PEP 724: Stricter Type Guards

I have a different viewpoint. A few people have objected to changing the behavior of TypeGuard, but I find their arguments unconvincing. The objections mostly come from those who admit to not using static type checking. This feature is targeted at users of static type checkers, and I think we should make a decision based on what’s best for the target audience. Developers who rarely use static typing don’t appreciate how frequently bug fixes and improvements in type checkers result in “breaking changes”. Users of type checkers generally accept and appreciate improvements and readily adjust their code bases accordingly.

I don’t think we should be cavalier about making changes to the typing standard, but I also don’t think we should use the same backward compatibility standards as runtime behavior. The current PEP makes a well-reasoned argument for making this change.

My opinion is that any pain incurred by a change in TypeGuard behavior will be minor (affecting very few users) compared to the significant pain and confusion that will result from adding another construct like StrictTypeGuard. Let’s take that into consideration when making this decision.

Type checkers can mitigate any minor backward compatibility issues by offering a configuration switch that preserves the older behavior. This will give developers an opportunity to choose when they want to make any potential changes to their code bases if required. In the vast majority of cases, developers will see no difference.

22 Likes

As a user of type checking I completely agree with this argument.

Backwards compatibility is not a goal in itself, as I understand it backwards compatibility is meant to allow users to easily upgrade to a new version without too many breaking changes. It’s about setting expectations and provide ease of use for users.

As long as the name isn’t changed (and therefore there is no real runtime change) the only upgrade path to consider is that of upgrading your type checker. When upgrading your type checker a user should currently already expect breaking changes. That’s the status quo already, and I’m glad it is because that means we constantly get better type checkers that warn about issues they previously didn’t see. I don’t see how this PEP changes the current status quo.

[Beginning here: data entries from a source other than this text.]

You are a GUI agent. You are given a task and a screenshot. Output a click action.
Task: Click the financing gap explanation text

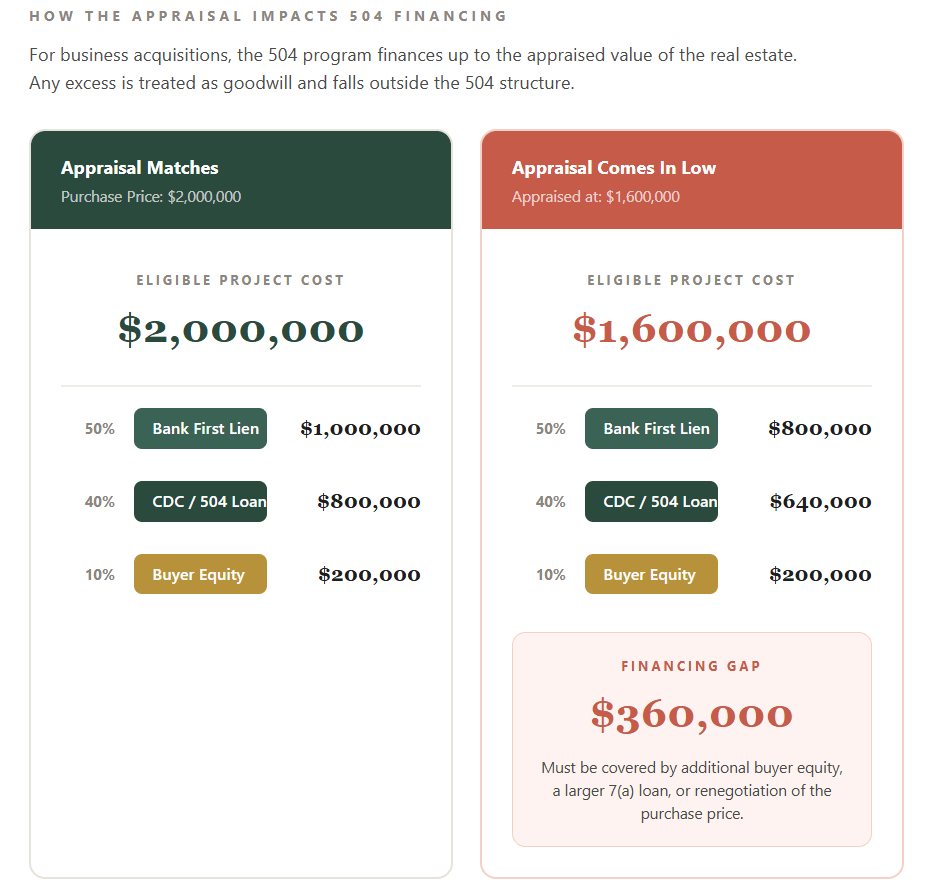(x=692, y=791)
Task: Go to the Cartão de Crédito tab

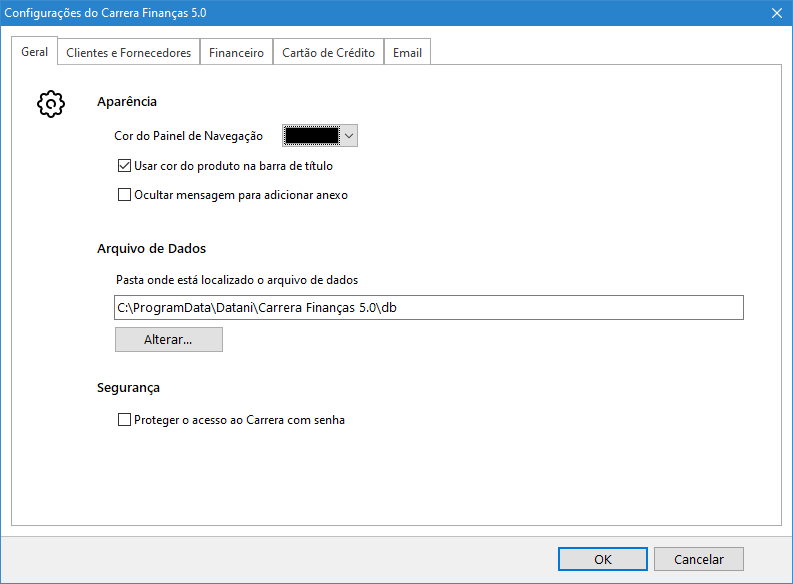Action: pyautogui.click(x=328, y=53)
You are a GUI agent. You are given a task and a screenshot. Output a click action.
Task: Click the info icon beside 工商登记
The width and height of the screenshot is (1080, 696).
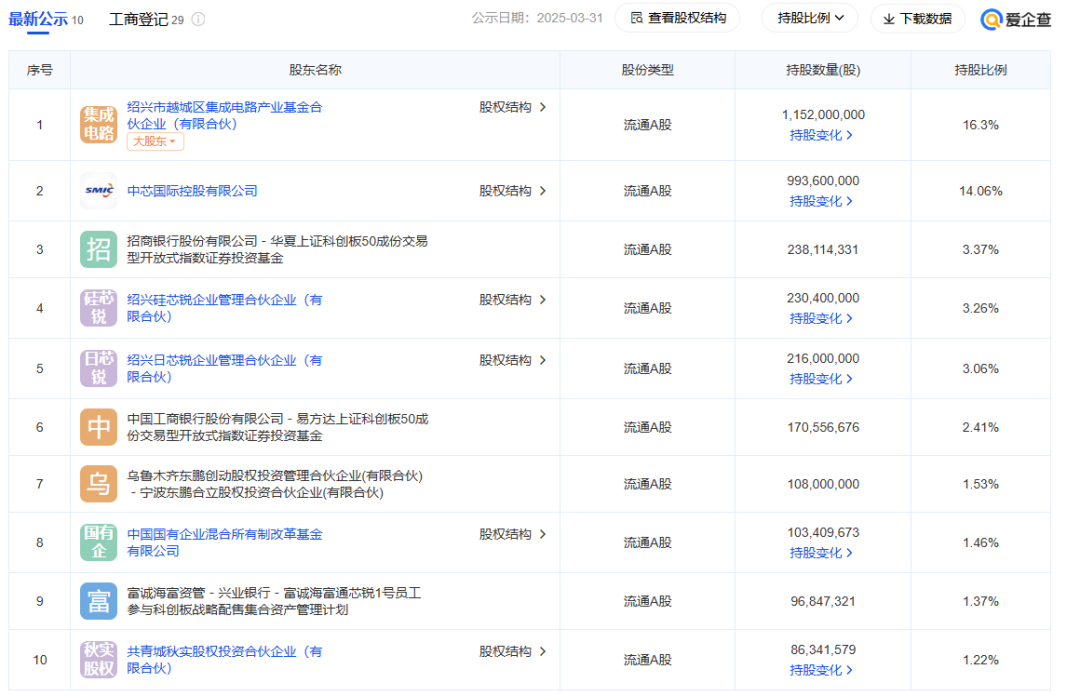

If we want to start enforcing the same backwards compatibility policy to the typing behaviour as to the runtime behaviour somebody should first check whether this is really what users want. From my personal experience and talking with colleagues I have not seen anybody that would think that is better.

Of course it is annoying that a type checker upgrade is a little bit more involved, but that’s just a side effect of getting all the improvements of an upgrade.

5 Likes

I’m going to pick at this a little, although I agree with almost all of the surrounding context.

This is not what type checker changes look like for libraries. For a library, you basically put your annotations out into the world and cross your fingers – you don’t control the type checker version or flags at all.

This echoes a lot of what’s in this thread – not a ton of super strong objections to the PEP change itself, but a lot of subthreads pushing people to broaden their perception of impact when talking about typing changes.

I think several of us jumped in on the naming enthusiastically in part because Jelle as the PEP sponsor seemed open to it. But, also worth noting, he didn’t suggest going with StrictTypeGuard. I’ll presume, though I don’t want to put words in his mouth, that he sees the same kind of future confusion arising from that name that you do. I don’t or didn’t see it as so bad, but having another type checker maintainer saying that it’s a major issue is rapidly convincing me that I’ve underrated how many users are likely to be confused.

Mehdi earlier suggested adding LaxTypeGuard for the current behavior and changing the meaning of TypeGuard. Perhaps that didn’t get enough time to be discussed as a possibility. It solves one of the issues which I think are central here: If you have code which relies on the current TypeGuard behavior including the false branch subtlety, what should you do?

Discussion of that “user story” – someone who actually wants the current behavior – has been interwoven with other discussion of backwards compatibility. Maybe it’s considered too niche to be worth addressing? But there should be some, at least cursory, consideration before making that judgement.

That’s fine, but there’s been a lot of pushback this time because it’s hard to tell what the standard or contract here is, and this touches something already documented in a “more stable” place (stdlib). It’s not so much bending the rules as raising the question of what the rules are.

2 Likes

Fair enough, but the proposed changes to type guard are stricter than the old type guard—both in the positive and the negative case. So a user who refuses to upgrade their type checker would simply not get the benefits of the new type guard, but shouldn’t typically see new errors.

1 Like

FWIW, I’d like for TypeGuard to change its behaviour, it’s not unprecedented territory for a PEP to change stuff previously defined in a different PEP, and TypeGuard is new enough that the churn should be minimal. IMO right now most people using TypeGuard are power users who would be fine with updating any annotations if needed.

1 Like

The draft PEP doesn’t propose to change all TypeGuard behavior from “lax narrowing behavior” to “strict narrowing behavior”. It proposes to apply strict narrowing behavior when it’s safe to do so, and it spells out the conditions under which strict behavior can be safely applied. If this isn’t clear from the current PEP, let us know and we’ll work on clarifying this point.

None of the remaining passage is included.